*** Opening GIVEN RECORDS ***

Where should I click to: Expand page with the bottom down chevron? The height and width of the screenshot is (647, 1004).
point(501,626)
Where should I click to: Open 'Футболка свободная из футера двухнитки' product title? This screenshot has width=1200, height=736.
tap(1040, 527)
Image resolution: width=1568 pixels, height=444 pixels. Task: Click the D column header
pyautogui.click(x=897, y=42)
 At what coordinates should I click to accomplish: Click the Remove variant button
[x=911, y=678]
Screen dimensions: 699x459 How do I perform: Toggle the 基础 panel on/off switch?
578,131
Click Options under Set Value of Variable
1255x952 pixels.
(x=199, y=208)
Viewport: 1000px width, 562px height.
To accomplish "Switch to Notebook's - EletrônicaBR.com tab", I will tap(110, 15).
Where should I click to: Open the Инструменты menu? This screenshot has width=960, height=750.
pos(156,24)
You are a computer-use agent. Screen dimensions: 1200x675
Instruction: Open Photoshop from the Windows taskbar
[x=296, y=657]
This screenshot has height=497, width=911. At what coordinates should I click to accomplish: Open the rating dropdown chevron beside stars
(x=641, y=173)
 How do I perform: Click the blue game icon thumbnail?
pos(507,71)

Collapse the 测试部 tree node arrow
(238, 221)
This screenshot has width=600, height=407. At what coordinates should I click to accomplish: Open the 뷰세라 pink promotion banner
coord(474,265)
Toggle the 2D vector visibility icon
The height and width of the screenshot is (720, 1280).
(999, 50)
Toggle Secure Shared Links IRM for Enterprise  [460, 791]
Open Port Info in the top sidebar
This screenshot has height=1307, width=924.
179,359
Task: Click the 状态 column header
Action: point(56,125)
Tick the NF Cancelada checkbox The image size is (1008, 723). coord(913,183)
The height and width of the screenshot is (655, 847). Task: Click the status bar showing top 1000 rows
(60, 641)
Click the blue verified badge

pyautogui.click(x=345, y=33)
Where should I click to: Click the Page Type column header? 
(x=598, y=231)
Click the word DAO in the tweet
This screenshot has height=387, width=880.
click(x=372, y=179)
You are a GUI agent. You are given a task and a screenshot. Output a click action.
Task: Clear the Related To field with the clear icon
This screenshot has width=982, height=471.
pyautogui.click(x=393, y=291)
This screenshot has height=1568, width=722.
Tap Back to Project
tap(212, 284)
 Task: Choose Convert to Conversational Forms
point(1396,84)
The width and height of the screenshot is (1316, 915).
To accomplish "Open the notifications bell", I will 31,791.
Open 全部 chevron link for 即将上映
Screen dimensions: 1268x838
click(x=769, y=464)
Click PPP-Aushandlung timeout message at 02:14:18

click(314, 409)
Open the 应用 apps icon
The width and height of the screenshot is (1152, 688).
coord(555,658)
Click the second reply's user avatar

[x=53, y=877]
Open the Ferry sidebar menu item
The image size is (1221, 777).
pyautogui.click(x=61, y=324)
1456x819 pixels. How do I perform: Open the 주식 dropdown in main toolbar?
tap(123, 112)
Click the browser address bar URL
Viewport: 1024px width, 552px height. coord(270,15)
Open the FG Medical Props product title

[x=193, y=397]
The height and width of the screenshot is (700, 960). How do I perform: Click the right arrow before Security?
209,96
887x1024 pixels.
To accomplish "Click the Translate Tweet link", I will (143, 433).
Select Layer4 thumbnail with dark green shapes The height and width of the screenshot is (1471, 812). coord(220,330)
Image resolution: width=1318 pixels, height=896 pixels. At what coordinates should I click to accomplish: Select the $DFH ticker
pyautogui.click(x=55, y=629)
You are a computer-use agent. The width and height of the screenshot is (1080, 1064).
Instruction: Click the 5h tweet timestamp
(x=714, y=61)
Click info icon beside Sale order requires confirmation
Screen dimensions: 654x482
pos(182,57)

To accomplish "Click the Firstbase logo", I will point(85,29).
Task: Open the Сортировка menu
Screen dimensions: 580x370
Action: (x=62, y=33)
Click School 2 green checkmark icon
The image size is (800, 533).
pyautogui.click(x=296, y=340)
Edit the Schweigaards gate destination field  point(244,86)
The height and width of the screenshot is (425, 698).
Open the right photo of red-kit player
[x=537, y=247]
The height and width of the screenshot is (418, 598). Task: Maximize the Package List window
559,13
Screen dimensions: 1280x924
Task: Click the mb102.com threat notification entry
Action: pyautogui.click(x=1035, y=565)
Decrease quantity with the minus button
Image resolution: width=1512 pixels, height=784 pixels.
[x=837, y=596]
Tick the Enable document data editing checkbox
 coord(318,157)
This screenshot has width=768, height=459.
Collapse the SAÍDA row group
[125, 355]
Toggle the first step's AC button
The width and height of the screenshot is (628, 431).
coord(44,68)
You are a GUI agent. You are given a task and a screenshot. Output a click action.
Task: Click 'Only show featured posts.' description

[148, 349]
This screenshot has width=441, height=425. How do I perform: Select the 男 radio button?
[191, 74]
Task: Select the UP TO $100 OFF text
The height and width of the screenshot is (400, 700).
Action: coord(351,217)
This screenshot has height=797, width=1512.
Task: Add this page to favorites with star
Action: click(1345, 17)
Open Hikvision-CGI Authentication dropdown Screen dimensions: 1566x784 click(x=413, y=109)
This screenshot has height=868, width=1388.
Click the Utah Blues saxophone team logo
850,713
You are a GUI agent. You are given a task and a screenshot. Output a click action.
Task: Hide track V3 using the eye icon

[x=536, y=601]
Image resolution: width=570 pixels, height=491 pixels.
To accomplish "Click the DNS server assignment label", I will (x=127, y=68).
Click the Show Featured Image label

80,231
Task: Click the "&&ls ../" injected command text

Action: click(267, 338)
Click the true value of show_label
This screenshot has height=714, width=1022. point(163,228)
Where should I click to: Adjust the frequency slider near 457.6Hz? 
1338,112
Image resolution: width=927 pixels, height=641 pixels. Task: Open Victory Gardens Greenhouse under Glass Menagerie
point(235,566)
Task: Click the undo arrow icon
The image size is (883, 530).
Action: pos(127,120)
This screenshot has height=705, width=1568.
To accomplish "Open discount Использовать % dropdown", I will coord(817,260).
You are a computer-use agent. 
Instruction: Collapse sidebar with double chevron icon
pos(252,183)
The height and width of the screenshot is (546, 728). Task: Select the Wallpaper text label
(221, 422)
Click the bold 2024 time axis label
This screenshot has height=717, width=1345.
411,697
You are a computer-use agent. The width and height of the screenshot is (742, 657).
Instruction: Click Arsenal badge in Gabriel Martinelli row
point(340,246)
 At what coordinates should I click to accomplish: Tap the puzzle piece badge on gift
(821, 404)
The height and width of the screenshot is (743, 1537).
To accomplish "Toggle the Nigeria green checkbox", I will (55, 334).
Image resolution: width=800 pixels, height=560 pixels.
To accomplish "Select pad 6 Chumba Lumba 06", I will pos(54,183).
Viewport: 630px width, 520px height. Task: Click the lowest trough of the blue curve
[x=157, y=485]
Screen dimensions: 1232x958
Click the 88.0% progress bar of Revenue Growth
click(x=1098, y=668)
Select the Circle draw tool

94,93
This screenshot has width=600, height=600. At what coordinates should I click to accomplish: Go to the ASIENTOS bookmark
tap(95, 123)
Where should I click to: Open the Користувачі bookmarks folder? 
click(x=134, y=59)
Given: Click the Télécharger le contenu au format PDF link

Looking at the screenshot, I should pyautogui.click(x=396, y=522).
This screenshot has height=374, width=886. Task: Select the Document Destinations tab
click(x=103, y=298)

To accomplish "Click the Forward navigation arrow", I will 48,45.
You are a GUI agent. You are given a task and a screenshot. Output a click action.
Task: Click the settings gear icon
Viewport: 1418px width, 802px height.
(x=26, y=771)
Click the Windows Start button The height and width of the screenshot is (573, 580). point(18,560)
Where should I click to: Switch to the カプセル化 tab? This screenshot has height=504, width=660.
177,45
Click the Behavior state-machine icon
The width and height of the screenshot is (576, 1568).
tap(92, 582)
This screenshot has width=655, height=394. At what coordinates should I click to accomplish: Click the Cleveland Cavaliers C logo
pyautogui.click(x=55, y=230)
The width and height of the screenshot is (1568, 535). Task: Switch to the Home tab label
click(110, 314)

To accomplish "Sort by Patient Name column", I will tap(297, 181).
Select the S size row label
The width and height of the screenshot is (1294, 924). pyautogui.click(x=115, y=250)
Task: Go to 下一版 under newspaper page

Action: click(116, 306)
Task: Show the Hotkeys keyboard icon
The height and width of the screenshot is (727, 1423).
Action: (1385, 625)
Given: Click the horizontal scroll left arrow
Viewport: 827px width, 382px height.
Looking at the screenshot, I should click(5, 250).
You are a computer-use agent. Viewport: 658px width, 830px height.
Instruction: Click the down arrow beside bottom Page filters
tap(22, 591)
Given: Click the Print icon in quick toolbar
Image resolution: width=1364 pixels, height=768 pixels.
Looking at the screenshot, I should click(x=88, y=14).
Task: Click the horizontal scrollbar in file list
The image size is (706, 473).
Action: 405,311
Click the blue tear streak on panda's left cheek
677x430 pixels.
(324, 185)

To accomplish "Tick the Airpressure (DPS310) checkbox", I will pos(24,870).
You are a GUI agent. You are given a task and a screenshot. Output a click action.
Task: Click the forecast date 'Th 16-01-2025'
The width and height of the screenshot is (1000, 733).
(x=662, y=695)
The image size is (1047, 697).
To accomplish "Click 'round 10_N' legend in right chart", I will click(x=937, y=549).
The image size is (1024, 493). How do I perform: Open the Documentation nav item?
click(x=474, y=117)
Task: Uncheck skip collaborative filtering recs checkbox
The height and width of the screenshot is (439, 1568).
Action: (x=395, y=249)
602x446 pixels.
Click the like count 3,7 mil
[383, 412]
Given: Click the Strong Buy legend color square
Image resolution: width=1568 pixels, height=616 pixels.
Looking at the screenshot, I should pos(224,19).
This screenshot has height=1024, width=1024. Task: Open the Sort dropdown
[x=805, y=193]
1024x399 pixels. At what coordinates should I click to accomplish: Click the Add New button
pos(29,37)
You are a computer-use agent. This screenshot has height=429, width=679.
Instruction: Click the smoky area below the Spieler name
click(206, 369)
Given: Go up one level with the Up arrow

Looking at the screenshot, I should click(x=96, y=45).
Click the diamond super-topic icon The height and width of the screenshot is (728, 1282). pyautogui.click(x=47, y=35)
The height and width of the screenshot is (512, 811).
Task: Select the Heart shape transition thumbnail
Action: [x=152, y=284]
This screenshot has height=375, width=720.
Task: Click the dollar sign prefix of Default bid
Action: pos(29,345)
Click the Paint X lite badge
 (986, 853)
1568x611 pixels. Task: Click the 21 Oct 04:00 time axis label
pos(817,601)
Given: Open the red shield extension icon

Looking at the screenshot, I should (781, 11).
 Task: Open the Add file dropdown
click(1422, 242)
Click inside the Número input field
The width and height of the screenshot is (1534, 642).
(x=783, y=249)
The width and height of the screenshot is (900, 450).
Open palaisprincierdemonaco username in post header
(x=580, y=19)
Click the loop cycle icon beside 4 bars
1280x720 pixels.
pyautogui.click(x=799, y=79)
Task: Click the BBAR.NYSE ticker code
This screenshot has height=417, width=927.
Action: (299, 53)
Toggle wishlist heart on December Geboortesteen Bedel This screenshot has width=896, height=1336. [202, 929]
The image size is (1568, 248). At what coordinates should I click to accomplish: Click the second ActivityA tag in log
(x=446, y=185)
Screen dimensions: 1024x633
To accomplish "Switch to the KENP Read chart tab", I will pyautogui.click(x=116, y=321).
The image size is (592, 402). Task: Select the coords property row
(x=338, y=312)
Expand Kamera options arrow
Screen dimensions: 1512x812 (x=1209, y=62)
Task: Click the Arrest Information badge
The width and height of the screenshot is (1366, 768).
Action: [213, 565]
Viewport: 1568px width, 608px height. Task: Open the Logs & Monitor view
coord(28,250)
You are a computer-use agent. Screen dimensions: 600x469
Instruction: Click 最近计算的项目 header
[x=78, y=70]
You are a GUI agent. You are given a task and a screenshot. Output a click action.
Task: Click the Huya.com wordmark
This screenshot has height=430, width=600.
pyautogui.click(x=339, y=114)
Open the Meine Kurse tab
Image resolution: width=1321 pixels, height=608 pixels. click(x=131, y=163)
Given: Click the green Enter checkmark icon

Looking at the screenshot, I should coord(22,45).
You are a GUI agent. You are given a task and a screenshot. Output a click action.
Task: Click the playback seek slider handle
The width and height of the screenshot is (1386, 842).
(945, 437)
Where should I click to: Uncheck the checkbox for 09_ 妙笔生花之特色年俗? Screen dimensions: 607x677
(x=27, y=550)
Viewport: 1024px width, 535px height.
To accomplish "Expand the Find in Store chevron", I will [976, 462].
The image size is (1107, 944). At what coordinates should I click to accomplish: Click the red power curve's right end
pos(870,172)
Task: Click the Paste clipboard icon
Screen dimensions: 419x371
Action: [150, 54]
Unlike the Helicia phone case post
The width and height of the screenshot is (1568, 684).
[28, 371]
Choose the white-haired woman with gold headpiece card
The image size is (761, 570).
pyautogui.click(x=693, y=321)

*** Closing GIVEN RECORDS ***

* **EXERCISE INSTRUCTIONS**: Which lines in the records above contain the word "legend"? Return each of them.

* **SOLUTION FOR THIS PROBLEM**:
To accomplish "Click 'round 10_N' legend in right chart", I will click(x=937, y=549).
Given: Click the Strong Buy legend color square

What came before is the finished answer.